** THINGS TO DO **
**a.** What salary amounts for teaching jobs come up in the interview about women and money? List each one with what it refers to.
**b.** Carry the interview about women and money forward from its last line.

** SOURCE PASSAGE **
====================

So yeah, there are 10 steps. Although I don’t turn anyone away, I always tell men, when it comes to the Budgetnista, that you’re a guest of the guest. So that means you eat last. So I’m speaking to the women. The ones that resonate with me are Learning To Earn. I really love that chapter because I feel like we talk about negotiating, how to monetize a skillset that you might have. So really getting women on a path to do that. Another chapter that I like is Estate Planning because so many of us shy away because we say we don’t have estates. But 21 year old Tiffany’s estate plan was I have a bank account and my mom is the beneficiary. That was plenty for 21 year old, Tiffany. So just teaching people that there are levels to estate planning. What does that look like? And I would also say something that people might not expect is the insurance chapter, because we don’t talk about insurance enough in personal finance.
Jean Chatzky: (08:56)
I would say you’re right. I don’t think we actually talk about insurance enough on this show. I don’t think we talk about estate planning enough on this show. I’m excited that we’re going to dig into both of those topics with you. But let’s first start with earning, with the need to monetize your skillset, with the need to really bring in the money. Why is it that you think women need to get on a path to do that and that we’re not on a path already?
Tiffany Aliche: (09:30)
Because 1) women don’t negotiate as much as men do. And 2) there’s an unconscious bias, sometimes conscious bias, that women are not paid as much. So I’ll give you an example. Even when I was first starting to teach preschool, I went to school for business, hated my internships and said, I want to teach instead. So I was just interviewing at different schools. And there’s this one school I remember distinctly, that the principal took out a sheet. And she said, this is the sheet. This is how many years you’ve been teaching. And this is what your degree is, if you have a master’s, a bachelor’s or a doctorate, right? And I saw that where my years, zero, match my degree, bachelor’s, it was $32,000 a year. And I said, okay. I said, okay, I’m still interviewing, but I very much liked this place. I’ll let you know. But in my mind she showed me the sheet that’s it is what it was. And then my father, who was a CFO of a small nonprofit that had childcare centers said, well, over here in Newark, New Jersey, teachers are being paid $39,000. So that’s $7,000 more here. So I was like, that sounds better to me. So I went back to the original lady and said, this is 20 year old Tiffany, thank you so much, Mrs. Such and Such, but I found a different job. And she was like, what? No. Because I didn’t realize that she had a child that she really wanted to put in my classroom because we would do test teaching. And she just thought I was so energetic. And she just was like, I want my kid to be in your class. And I was like, oh, well. And she asked me why I was choosing someplace else and I was candid. I said, well, honestly, they’re paying me more. And she said, we can pay you more. And I remember being like, but no, you can’t, the sheet.
Jean Chatzky: (11:12)
You saw that sheet. You saw that list and you thought that’s the reality. You thought, okay, all right. That is just the way it is.
Tiffany Aliche: (11:19)
You know? And so she was like, well, we can find a budget here, and she was able to push it up to 36,000. But still it wasn’t the 39. But a light bulb went on like, oh, I didn’t even negotiate, because I was told this is what it was. And I just assumed that’s what it was. I didn’t push for more. I didn’t even see my value. She saw my value. She wanted to put her own son in my classroom and was willing to find additional money. So, not enough of us see our full value and are willing to negotiate because we’re afraid if we negotiate, the offer’s going to be taken off the table. And that’s just not true.

====================

** SOURCE DATA **
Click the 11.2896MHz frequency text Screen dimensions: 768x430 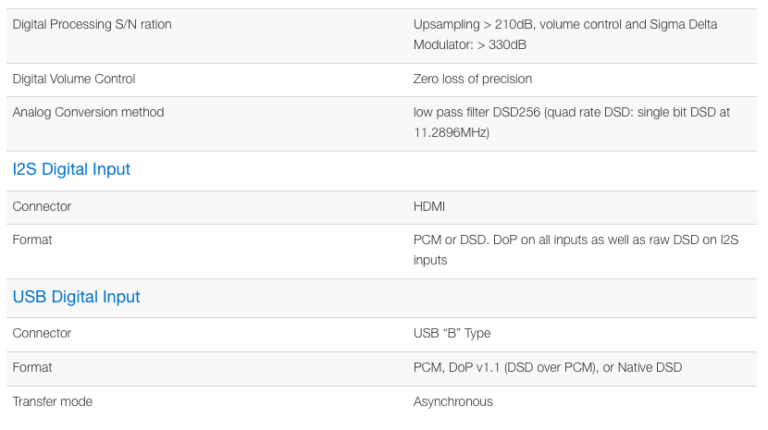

====================

** ANSWERS FOR THE TASKS **
**a.**
- $32,000 a year: the figure on the principal's sheet for zero years of teaching with a bachelor's degree
- $39,000: what teachers were being paid in Newark, New Jersey
- $36,000: the amount the first school pushed its offer up to after she said she had found a different job

**b.**
Jean Chatzky: (11:57)
It’s sad, I think. But it is true. Sometimes we need other people to show us what our value is. Sometimes we don’t see it ourselves until somebody else makes us an offer that says, hey, you’re worth more. I’ve had that experience at different times in my life. And it’s always like a light bulb goes on. It’s like, oh, oh, okay. I can earn that much.
Tiffany Aliche: (12:22)
Jean Chatzky: (12:23)
You know, one of the things that I’ve been wondering, somebody said to me recently, that they think that you’re at financial risk if you don’t have multiple streams of income. That you’re in a precarious position without multiple streams of income. Do you think that’s true?
Tiffany Aliche: (12:40)
Well, I think that that’s not necessarily true. I do believe that everyone should know how to activate an additional stream of income, should they need it? So I’ll give you an example. When I used to teach preschool, it was fine. I loved it. I got up at three. But the moment that I said, I want to go on vacation this summer, I want to buy a car, then I would activate two streams of income that I had already identified and vetted. One of them was babysitting. Because I was like the perfect babysitter. You know, here I was preschool teacher. I already got my fingerprints. You do a background check as a teacher. Parents love that. And tutoring. So I would tutor up through middle school. Again, I can make more because by then I had my master’s in education and I’d been a teacher for a number of years. So I didn’t always activate tutoring and babysitting on the side. Only when I needed it. So do I think everyone should be able to activate additional sources of income when need be? Absolutely. I don’t believe it over sacrifice. You might be making more than enough to cover all the things that you’re wanting to do. But in the back of your mind, you should have that kind of have that handy.
Jean Chatzky: (13:48)
Can we pause on that for a second? You just said over sacrificing. You’re basically talking, at least as I am hearing you, you’re talking about finding that place of balance. Although I hate the word balance. But finding that place where you both have enough money for your needs and for saving, but you also have a life, right?
Tiffany Aliche: (14:15)
Absolutely. It took me a while to learn the over-sacrificing rule. I still struggle with it. Because let’s just say you’re wanting, I don’t know a house. If five will get you the house, I’ll sometimes say, well, why not go for 10? Well, if the end goal is the house and 10 gives me extra anxiety and less time with family and friends, then why am I going for 10 and five is going to give you what I actually reaching for? And so I learned that lesson when I was teaching and I was saving so much, I don’t even know why. I grew up in a really frugal household. And I thought, this is how you’re responsible. But I’d saved so much money and I was living so frugally that my parents actually got concerned. They literally told me, you look terrible.
Jean Chatzky: (14:57)
Oh man. Wow.
Tiffany Aliche: (14:59)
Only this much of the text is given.